Kochendorfer Doppelmordprozess: Schwerverletzter wohl von Aussagepflicht befreit
Im Prozess wegen der tödlichen Schüsse in der Bad Friedrichshaller Zahnradfabrik Hänel hat das Heilbronner Landgericht am Mittwoch eine weitere Polizeibeamtin gehört. Das Schwurgericht wird den schwerverletzten Geschädigten voraussichtlich nicht als Zeugen laden.
Zwei seiner Kollegen soll der Angeklagte B. am 7. Januar 2025 im Pausenraum der Zahnradfabrik Hänel erschossen haben. Einen dritten Mitarbeiter hat er laut Anklage schwer verletzt. „An den Tattag konnte er sich so gut wie gar nicht erinnern“, habe der Schwerverletzte bei seiner Vernehmung angegeben. Das sagte am Mittwoch die Heilbronner Oberkommissarin, die mit dem Geschädigten am 22. Juli und zuletzt am 2. Oktober gesprochen hat. Angaben mache er zwar. Unklar sei aber, woran er sich selbst wirklich erinnern könne und was er aus Erzählungen seiner Familie verinnerlicht habe.
Den Namen des Angeklagten habe der Geschädigte nicht genannt. Aber auch keinen anderen Namen. Wenn er vom Täter redete, habe er immer nur von „ihm“ gesprochen. Beschrieben habe er ihn nach seiner Größe, seinem Alter und seiner Herkunft. Demnach sei der Todesschütze etwa so groß wie er selbst, 1972 geboren, und er sei, wie der Geschädigte selbst auch, in der ehemaligen Sowjetunion geboren.

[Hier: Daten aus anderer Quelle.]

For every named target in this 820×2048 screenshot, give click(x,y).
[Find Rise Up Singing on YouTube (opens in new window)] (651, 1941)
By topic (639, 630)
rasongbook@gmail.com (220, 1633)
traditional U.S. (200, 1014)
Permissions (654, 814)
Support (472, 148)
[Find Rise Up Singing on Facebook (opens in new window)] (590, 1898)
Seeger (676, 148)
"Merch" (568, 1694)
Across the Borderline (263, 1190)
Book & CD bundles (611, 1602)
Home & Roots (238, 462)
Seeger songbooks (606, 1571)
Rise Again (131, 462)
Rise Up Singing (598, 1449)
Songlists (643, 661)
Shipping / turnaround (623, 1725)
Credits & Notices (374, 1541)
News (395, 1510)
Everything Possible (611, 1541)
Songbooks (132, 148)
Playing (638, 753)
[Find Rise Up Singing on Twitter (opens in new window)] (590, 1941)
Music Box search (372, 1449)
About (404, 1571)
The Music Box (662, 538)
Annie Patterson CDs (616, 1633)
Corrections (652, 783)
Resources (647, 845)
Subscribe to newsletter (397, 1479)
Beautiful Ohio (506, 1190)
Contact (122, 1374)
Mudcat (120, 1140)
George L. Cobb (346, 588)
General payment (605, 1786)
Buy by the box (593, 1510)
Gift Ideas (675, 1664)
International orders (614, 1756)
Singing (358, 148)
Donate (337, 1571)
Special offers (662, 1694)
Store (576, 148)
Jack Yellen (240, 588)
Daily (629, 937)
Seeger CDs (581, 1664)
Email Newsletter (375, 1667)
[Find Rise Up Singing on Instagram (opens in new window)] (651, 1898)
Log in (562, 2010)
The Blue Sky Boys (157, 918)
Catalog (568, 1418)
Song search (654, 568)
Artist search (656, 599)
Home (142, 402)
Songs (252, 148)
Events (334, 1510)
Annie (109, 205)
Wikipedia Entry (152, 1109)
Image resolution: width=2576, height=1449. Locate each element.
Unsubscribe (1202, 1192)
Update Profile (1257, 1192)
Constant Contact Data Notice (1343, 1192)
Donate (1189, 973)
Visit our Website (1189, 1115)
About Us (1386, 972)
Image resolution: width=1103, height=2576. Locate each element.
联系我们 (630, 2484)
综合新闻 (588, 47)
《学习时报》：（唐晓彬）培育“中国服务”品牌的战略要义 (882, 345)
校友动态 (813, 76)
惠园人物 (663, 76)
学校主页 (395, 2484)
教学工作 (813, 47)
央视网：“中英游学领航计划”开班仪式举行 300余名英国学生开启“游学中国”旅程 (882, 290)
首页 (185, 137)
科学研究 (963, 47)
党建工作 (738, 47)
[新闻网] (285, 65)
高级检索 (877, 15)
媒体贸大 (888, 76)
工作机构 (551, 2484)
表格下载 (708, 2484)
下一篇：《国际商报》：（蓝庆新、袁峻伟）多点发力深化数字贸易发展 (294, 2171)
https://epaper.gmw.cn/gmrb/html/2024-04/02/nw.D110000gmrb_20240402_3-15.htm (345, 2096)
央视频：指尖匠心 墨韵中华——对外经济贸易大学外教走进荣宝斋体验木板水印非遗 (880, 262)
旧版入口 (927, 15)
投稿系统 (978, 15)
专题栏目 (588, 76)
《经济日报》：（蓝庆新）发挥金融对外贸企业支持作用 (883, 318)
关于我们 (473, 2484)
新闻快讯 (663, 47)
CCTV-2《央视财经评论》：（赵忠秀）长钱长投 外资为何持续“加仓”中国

Doppelmord in Kochendorf: Schwerverletztes Opfer der Schüsse will nicht öffentlich aussagen
Der Schütze hat dem Schwerverletzten in den Kopf und in einen Arm geschossen. „Den Arm kann er so gut wie gar nicht benutzen“, sagte die Polizeibeamtin. Das rechte Auge hat er verloren. Auf anderem Auge kann er nichts mehr sehen. „Er klammert sich an die Hoffnung, dass er nach mehreren Operationen wieder sehen kann“, sagte die Oberkommissarin. Ansonsten würde er nicht mehr weiterleben wollen. An einem vorangegangenen Prozesstag hatte einer der operierenden Chirurgen am Klinikum am Gesundbrunnen ausgesagt, dass der Geschädigte für immer blind bleiben werde.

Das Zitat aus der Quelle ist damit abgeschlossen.